“A hunger crisis engulfing the Horn of Africa could become a wider catastrophe unless immediate action is taken” WFP Executive Director Josette Sheeran warned delegates an emergency meeting convened by the Food and Agriculture Organization.
UN agencies and humanitarian partners are rallying to provide life-saving assistance to 12.4 million people across the Horn of Africa, but needs are rising.
A food crisis, triggered by drought, conflict and high food prices, has gripped the region, affecting parts of Ethiopia, Djibouti, Kenya and Somalia. Famine has been declared in two provinces in southern Somalia. While much more is needed, water, food, shelter, protection and health and sanitation services are already reaching some of the most vulnerable people. About 1.25 million children across southern Somalia are in urgent need of life-saving assistance. In the Somali capital of Mogadishu humanitarian assistance is severely hampered by the ongoing military offensive against Al-Shabaab and access to southern Somalia remains severely limited.
“The children of Southern Somalia desperately need our help. Too many of them have already died and many others are at great risk unless we act now,” said Rozanne Chorlton, UNICEF Somalia Representative.
“Families shouldn’t have to leave their homes, mothers and their children shouldn’t have to endure days of perilous journey in search of food and water and then face a life of uncertainty in a camp.

All our energy should be focused on saving lives.” UNICEF estimates it will need USD $117 million over the next six months to reach children in all of Somalia’s drought affected areas in the south with emergency and preventative assistance.
“We have a huge need right now for airlift operations to get in the ready-to-use therapeutic food,” says UNICEF’s Director of Public Sector Alliances and Resource Mobilization, Afshan Khan.

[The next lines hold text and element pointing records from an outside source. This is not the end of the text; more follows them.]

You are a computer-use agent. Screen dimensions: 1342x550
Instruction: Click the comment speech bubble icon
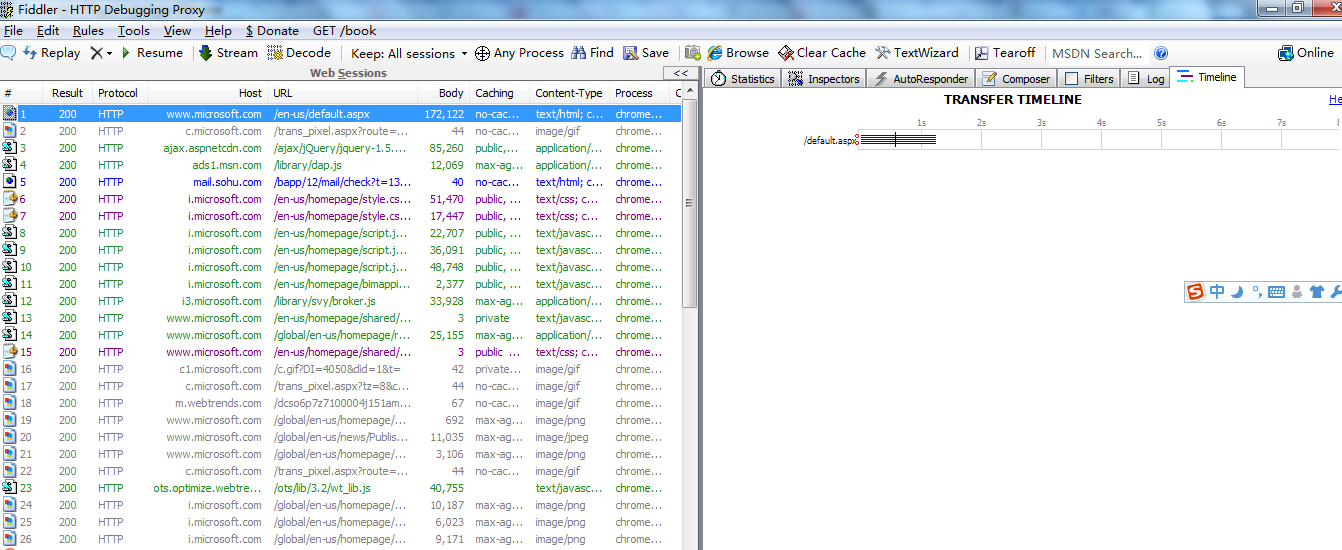(x=8, y=53)
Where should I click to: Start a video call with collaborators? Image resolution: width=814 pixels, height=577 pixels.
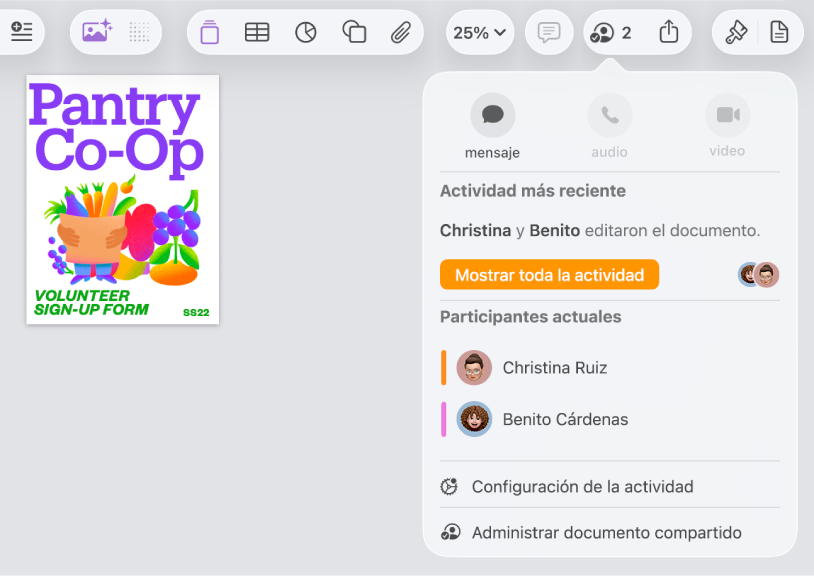[727, 114]
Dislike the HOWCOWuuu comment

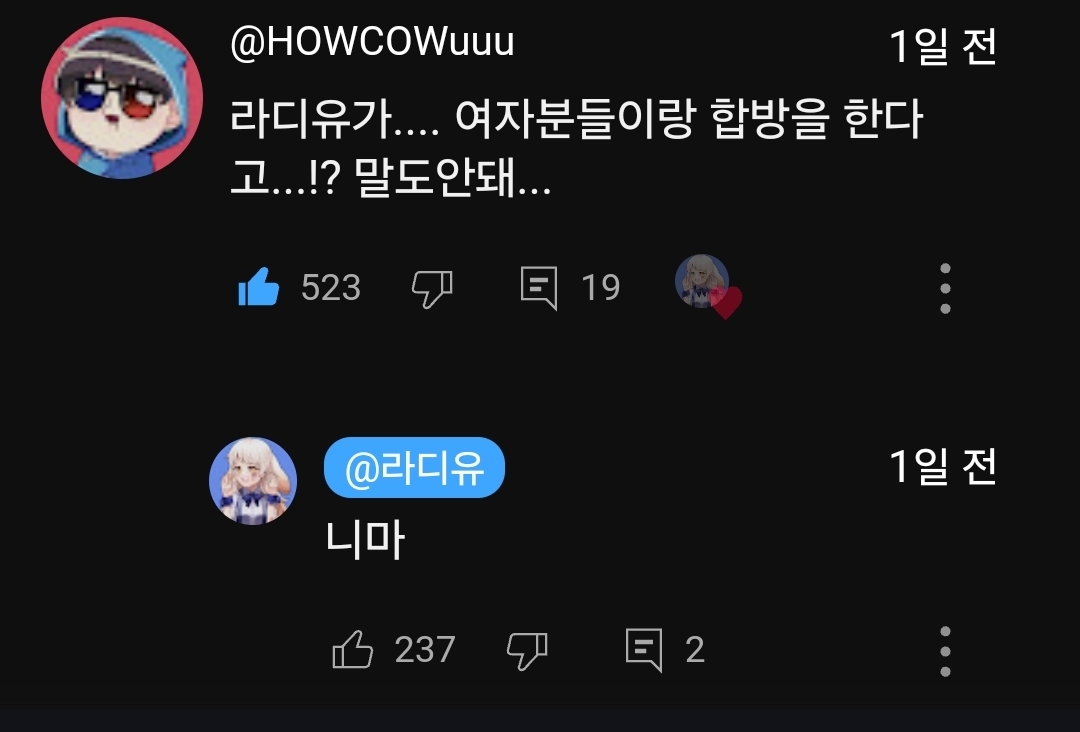coord(432,288)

“So if there are in-kind donations in terms of airlift and air operations, that will be extremely helpful.” Droughts have become cyclical in eastern Africa, and 2011 has been the driest in 60 years.

“Children don’t choose where they are born, to whom they are born, what type of government rules them, what type of context within which they will grow up, thrive and survive,” notes Ms. Khan.
“There is a moral obligation to respond in this crisis. We are all human beings.”